Vietnam drug kingpin, four accomplices sentenced to death

By Hai Duyen   July 27, 2020 | 01:09 am PT
The HCMC court sentenced Van Kinh Duong and four accomplices to death on Monday for producing 124 kilos of narcotics.

The court found Duong, 39, Nguyen Duc Ky Nam, 52, Le Van Mang, 33, Pham Bao Quan, 37, and Le Huong Giang, 32, guilty of "illegal production of narcotics."

Other defendants in the case, Nguyen Thu Huyen, Nguyen Ba Thanh, Pham Thi Thu Huyen and Nguyen Dac Huy got life sentences.

Vu Hoang Anh Ngoc, Duong’s girlfriend, will spend 16 years in jail for "illegal storing of narcotics." The two have a four-year-old child together.

Duong was also given a life sentence for trading narcotics, nine years for fraudulent appropriation of assets, four years for escaping from detention facilities and two years for counterfeiting documents and seals of agencies.

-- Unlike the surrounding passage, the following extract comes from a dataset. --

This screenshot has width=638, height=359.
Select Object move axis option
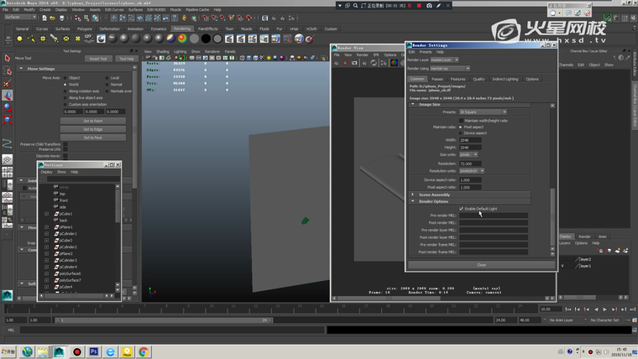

Van Kinh Duong at the HCMC court, July 23, 2020. Photo by VnExpress/Huu Khoa.

Van Kinh Duong at the HCMC court, July 23, 2020. Photo by VnExpress/Huu Khoa.

The hardened criminal was first jailed in 2008, when he was charged with robbery and storing narcotics. In 2010, when his sentence was still in effect, Duong broke out of prison along with three other inmates.

Duong then returned to his criminal life by delivering drugs for Hoang Phuong Lam, another druglord based in Hanoi, from the capital city to southern Vietnam.

In 2012, Lam’s ring was busted by the Ministry of Public Security, but Duong managed to give authorities the slip and disappeared once more.

It was later found that Duong was residing in Ho Chi Minh City after changing his name to Tran Ngoc Hieu. In Saigon, he is said to have met a mysterious patron, Tom, in a bar in 2016.

Back then Duong told the police he neither knew Tom's real name nor where he lived. But investigators found out this Tom was actually Nguyen Duc Ky Nam.

Nam taught Duong to create narcotics from scratch, and provided the substances to make them.

In the beginning, Duong was only in charge of finding locations and hiring workers to construct drug-producing facilities. Later, he created his own drug ring, with Nam joining him as a manager for one facility in Dong Nai Province, which neighbors HCMC. Nam was also in charge of creating new types of drugs.

As his business boomed and other drug rings stepped up their game, Duong decided to expand his empire. New facilities in the central regions and HCMC were constructed. He took great care to avoid detection, passing orders to his underlings remotely.

But Duong also lived a high life in Saigon with his girlfriend Ngoc, who also helped him to store narcotics until the ring was busted in April, 2017.

Duong and his ring had been on the police’s radar for more than a year by then. In the raid that busted the gang, police found that the gang had made 124 kilograms of powdered drugs turned into 500,000 ecstasy pills weighing 120 kilos in total. The pills were hidden in coffee packages.

This has been identified as the largest synthetic drug production and trading ring in Vietnam so far.

Investigations have revealed that the ecstasy powder was first made in Nha Trang, before being delivered to Dong Nai and HCMC to be molded into pills and stored in coffee packages.

By the time it was detected by the police, the ring had already sold 18 kg for VND50,000-70,000 ($2-3) per pill.

The trial opened on July 16.

Vietnam has become a key drug trafficking hub despite having some of the world’s toughest drug laws.

Those convicted of possessing or smuggling more than 600 grams of heroin or more than 2.5 kilograms of methamphetamines face the death penalty. The production or sale of 100 grams of heroin or 300 grams of other illegal narcotics is also punishable by death.